Holding on

The other day, Leon woke up from his nap right on schedule. I went into his room to pick him up, and he was standing in his bed with his arms stretched out, ready for me. Usually, when he first wakes up from his nap, I hold him for a (very short) while and then set him down. Usually, the moment his feet touch the ground, he takes off running, and he doesn’t stop running until bedtime. He does laps around our house outside, and sprints in our hallway. Leon is a pretty cuddly kid, but even when he is at his cuddliest, his cuddles are quick and are accompanied by a lot of energetic squeezes and squeals. On this day, though, I stood with him right under the ceiling fan, holding him and rocking him back and forth, and for some reason he held on extra tight. His little arms were clutched around my neck and his head was so perfectly snug on my shoulder. I swayed from side to side and started to sing to him.

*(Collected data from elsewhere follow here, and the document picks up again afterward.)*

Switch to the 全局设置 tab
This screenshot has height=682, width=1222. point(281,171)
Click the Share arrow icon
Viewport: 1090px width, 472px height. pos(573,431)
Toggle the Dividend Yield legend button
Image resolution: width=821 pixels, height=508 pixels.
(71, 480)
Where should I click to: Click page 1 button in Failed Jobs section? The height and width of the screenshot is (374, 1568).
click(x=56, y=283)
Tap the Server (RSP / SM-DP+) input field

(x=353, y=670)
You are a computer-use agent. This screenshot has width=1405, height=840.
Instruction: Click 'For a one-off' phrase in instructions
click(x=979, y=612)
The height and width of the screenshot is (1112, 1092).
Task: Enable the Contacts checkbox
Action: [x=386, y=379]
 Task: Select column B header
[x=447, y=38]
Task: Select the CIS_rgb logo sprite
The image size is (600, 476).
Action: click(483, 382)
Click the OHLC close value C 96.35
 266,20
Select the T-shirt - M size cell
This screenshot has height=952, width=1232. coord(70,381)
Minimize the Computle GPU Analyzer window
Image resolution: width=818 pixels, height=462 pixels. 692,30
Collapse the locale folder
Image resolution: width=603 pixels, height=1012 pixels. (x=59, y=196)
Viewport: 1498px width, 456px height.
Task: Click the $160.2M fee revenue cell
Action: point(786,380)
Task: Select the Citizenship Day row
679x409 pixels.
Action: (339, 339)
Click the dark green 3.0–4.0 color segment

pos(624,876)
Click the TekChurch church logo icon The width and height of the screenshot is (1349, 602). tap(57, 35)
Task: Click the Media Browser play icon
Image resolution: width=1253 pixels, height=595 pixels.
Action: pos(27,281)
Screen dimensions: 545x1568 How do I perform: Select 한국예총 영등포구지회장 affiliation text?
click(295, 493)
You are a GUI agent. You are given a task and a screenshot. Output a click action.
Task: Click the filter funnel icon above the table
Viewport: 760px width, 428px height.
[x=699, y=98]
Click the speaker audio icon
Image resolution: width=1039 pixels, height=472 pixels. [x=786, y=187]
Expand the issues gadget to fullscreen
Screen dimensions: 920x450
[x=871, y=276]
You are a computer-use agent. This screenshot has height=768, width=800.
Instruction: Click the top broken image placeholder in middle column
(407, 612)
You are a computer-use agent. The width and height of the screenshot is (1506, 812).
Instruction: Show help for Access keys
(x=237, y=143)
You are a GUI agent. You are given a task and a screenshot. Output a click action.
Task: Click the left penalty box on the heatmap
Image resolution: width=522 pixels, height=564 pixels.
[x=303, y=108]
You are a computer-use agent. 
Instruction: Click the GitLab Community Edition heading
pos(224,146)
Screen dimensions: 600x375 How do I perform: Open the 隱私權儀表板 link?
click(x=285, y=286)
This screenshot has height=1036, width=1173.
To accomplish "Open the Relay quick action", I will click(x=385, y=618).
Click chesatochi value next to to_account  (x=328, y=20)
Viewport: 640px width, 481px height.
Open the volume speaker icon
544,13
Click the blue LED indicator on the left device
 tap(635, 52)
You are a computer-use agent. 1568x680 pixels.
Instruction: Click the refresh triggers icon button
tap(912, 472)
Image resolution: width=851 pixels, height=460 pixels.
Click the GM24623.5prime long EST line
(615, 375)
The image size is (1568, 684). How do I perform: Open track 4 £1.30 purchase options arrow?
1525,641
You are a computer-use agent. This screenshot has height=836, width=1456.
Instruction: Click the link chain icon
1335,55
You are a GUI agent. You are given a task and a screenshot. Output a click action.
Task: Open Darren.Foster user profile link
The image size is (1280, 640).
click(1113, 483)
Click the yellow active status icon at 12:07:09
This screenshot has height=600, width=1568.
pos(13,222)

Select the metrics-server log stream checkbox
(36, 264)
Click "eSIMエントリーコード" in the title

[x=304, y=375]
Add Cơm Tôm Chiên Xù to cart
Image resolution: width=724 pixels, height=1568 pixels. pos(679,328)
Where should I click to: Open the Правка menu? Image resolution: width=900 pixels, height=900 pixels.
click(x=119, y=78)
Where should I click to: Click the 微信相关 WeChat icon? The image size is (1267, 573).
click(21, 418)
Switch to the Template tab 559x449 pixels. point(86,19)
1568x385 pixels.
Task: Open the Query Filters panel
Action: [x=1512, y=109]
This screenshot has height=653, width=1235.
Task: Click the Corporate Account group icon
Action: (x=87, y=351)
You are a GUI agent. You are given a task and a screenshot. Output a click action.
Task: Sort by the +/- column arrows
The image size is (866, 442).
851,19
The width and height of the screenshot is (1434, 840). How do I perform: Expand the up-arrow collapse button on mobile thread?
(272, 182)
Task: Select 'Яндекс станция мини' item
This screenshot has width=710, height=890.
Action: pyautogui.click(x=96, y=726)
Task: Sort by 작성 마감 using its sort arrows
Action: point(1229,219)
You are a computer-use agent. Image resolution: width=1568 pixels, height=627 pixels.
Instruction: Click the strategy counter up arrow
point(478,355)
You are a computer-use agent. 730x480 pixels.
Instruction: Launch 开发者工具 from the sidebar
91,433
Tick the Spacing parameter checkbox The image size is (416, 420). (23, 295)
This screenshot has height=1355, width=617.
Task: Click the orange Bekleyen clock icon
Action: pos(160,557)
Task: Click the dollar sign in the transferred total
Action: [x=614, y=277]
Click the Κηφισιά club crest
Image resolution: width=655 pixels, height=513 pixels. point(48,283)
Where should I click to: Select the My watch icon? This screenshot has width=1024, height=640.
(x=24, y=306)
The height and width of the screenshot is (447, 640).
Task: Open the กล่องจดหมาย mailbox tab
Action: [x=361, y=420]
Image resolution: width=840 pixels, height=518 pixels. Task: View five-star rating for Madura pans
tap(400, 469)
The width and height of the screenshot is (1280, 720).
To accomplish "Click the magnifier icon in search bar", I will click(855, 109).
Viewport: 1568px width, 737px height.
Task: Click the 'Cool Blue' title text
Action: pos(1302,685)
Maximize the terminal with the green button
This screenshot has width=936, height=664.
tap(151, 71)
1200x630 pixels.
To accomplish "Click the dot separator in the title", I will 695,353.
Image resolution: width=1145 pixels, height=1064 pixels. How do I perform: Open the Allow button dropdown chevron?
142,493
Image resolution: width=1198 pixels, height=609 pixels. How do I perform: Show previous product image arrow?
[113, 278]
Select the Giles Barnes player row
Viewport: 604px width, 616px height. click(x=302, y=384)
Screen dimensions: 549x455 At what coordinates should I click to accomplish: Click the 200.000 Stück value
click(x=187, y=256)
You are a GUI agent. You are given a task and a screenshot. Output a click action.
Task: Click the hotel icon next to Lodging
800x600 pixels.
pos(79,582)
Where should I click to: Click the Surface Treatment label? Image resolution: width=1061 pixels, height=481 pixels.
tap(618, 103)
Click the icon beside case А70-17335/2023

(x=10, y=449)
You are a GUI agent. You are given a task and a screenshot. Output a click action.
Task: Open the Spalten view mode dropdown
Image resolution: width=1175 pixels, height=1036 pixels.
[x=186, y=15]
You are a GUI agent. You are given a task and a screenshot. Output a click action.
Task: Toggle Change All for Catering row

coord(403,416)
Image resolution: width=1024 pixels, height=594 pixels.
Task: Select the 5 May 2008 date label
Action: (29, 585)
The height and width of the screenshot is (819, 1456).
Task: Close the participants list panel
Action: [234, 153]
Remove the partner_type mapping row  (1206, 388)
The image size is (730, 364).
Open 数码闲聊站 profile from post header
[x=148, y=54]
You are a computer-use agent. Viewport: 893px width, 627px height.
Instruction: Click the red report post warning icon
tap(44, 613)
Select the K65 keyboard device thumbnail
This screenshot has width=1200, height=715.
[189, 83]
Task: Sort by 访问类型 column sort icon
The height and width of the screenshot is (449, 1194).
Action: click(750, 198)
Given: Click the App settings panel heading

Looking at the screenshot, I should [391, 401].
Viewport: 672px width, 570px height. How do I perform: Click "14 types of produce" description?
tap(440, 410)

When I thought that he was ready, I started bending over to put him down, but I realized that his grip only got tighter. He didn’t want to get down. This surprised me, but I don’t get many chances to snuggle with him like this, so I was more than happy to keep him in my arms – and I kept swaying and kept singing. We stayed like that for quite awhile, and I eventually stopped singing and let silence fill the room. In the silence, I quickly realized that our breathing was exactly in sync. Our chests rose and fell in unison and we were in a perfect rhythm with each other. Tears began streaming down my face.

As part of our home study for the adoption, we had to take a few online courses on different aspects of adoptions, and they were very interesting. One of the studies covered attachment issues, and the loss and grief that babies go through when they are separated from their birth mother. Even if this separation occurs at birth, they still grieve, because they have experienced a loss. I had never thought about it before, but imagine losing the familiar rhythm of your mother’s heartbeat and breathing, the rhythm that has surrounded you from the womb. The trauma of this loss is significant, as is the struggle to adjust to a new rhythm, a new pace of life.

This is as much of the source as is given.